Music has helped us get through a lot of things in our lives: high school dating, college identity angst, the dull reality of adult office life. Most recently, though, it's helped us stay awake and stay excited enough to drive away the crazy questions that periodically pop up in the back of your mind when starting a stationery company.
(Funny side story: We finalized our business bank account yesterday (balance: zero) and the bank lady was filling out the paperwork and asked us what kind of company it was. When we said "stationery," she gave us this look that was a mix between a smirk and an old-fashioned grandma cheek pinching. I'm pretty sure she thought we were opening a Hello Kitty franchise or something.)
Anyway, music. We really love it. Here's a breakdown of what's been in our Junky rotation of late.

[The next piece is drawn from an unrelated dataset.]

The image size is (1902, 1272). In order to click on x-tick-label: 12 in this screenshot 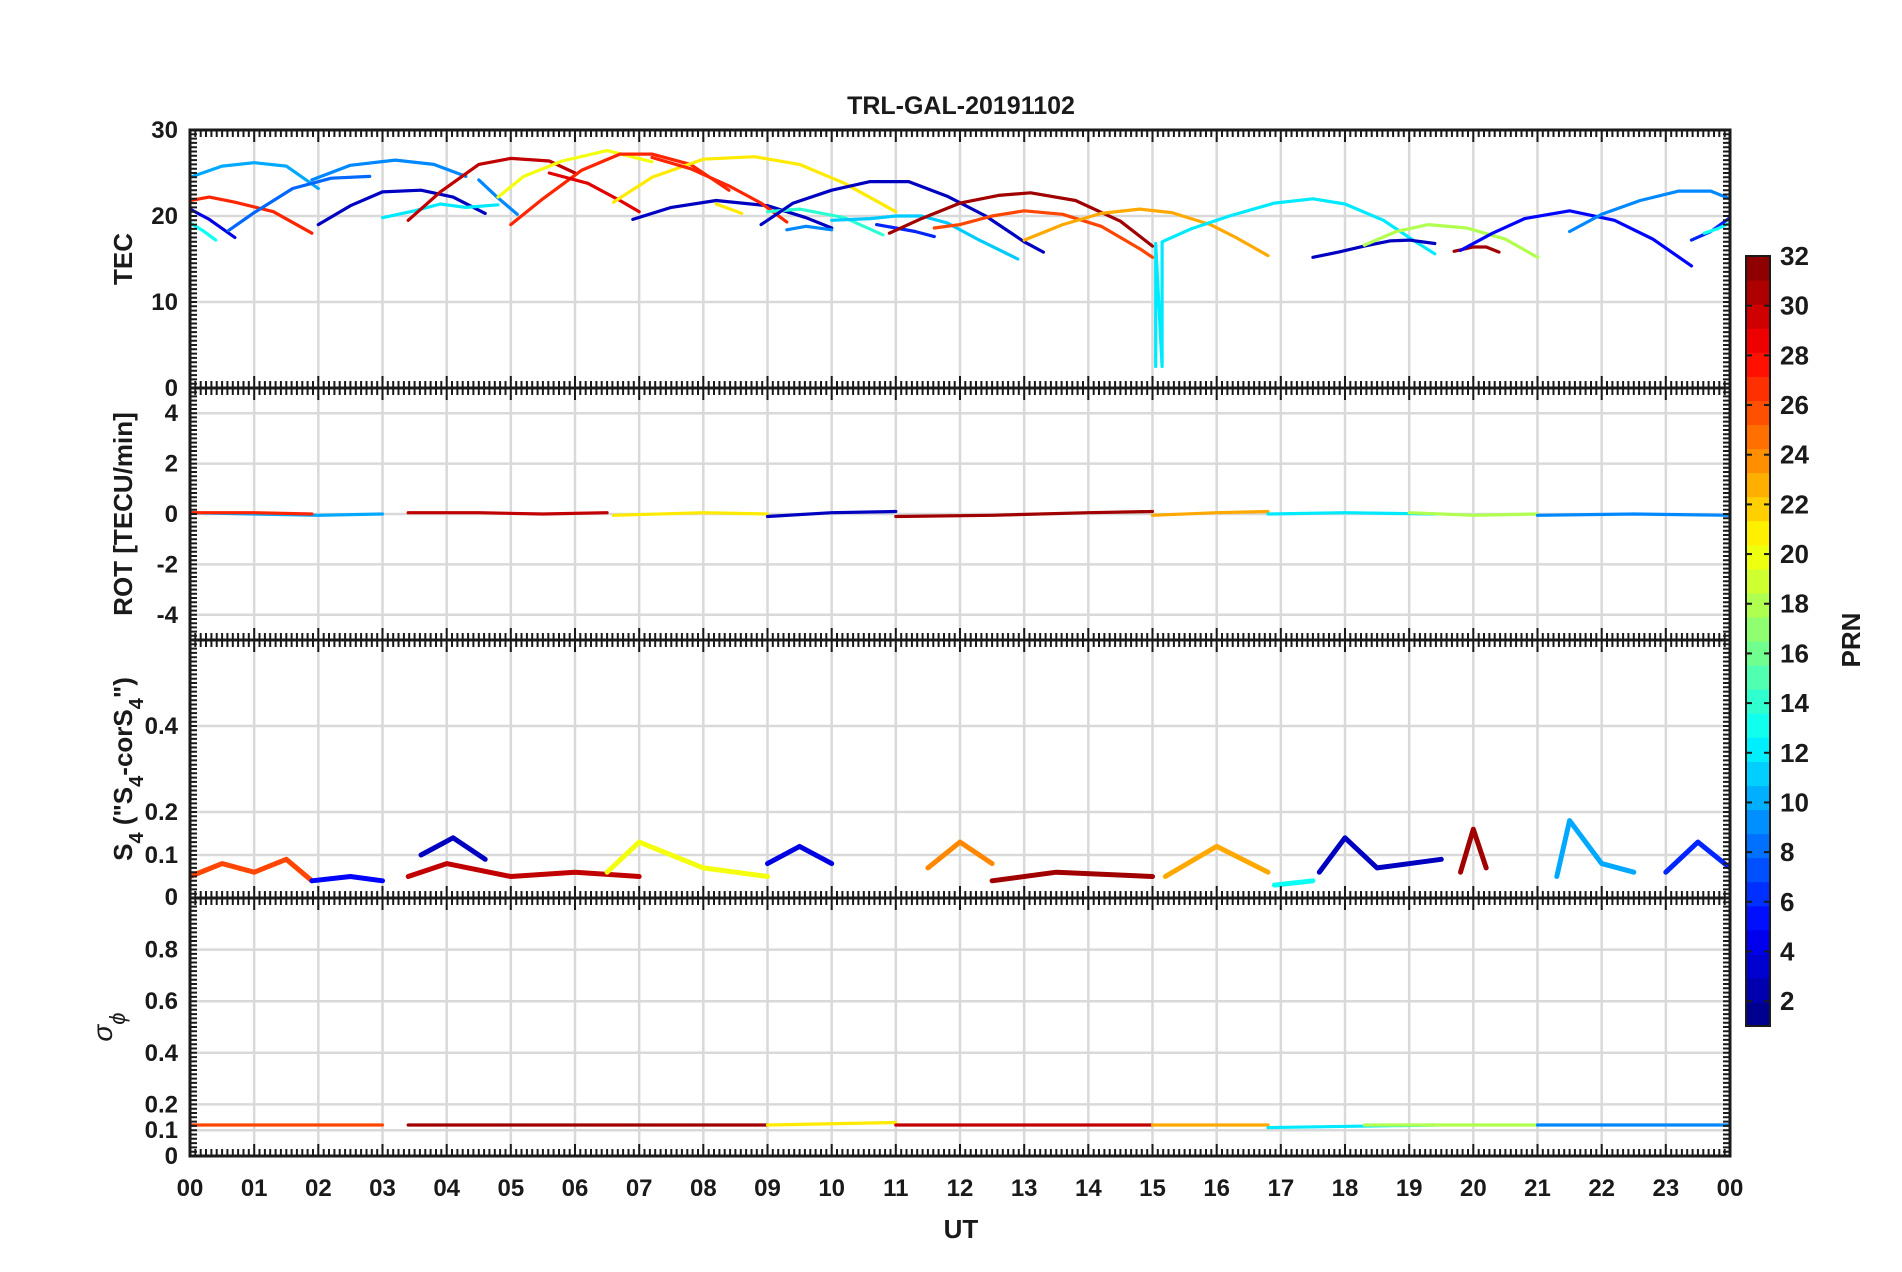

The Slumdog Millionaire soundtrack
I don't know if it's the M.I.A. collaboration or the fact that Kristin makes genuine attempts to mimic bollywood moves every time it comes on (made more funny by the fact that she is in a roller-chair as she's doing it), but there is something about this soundtrack that makes it the perfect working music. Anytime we need to really focus and get something done, it's our standard.
Phoenix: Wolfgang Amadeus
Best Phoenix album yet, hands down. If you like smart, happy music you can sing along to (even though you're mumbling half the words because those French guys sure can put together some odd lyrics), this is for you.
Maria Taylor: Ladyluck
She falls down a well, eyes go crossed. Breaks up with Bright Eyes, puts together a great album. I don't get it. But we do love this confident, more fully realized album from this talented singer/songwriter-- even if the album art does look like an Amy Grant throwback (someone get her a decent designer, please?).
Great Lake Swimmers: Lost Channels
Genius. Genius. Genius. That's all. One of the few bands I know of who lack all forms of artifice and simply make beautiful music. Only problem is, it's easy to find yourself just listening and then realizing you haven't done any work in over an hour. But it's worth it.
This album is a victory for Ms. Haines and crew. I think she accomplishes what Jenny Lewis was attempting with the last Rilo Kiley album: dark, sexy pop that channels the very best of 80s new age subculture while still sounding current and accessible. I like it.
Telefon Tel Aviv: Immolate Yourself
This darkly catchy album is a great step for this beat twosome that's made more poignant by the sudden death of Charlie Cooper shortly after its release. It's full of great songs to "zone" to that still have enough substance to hold together.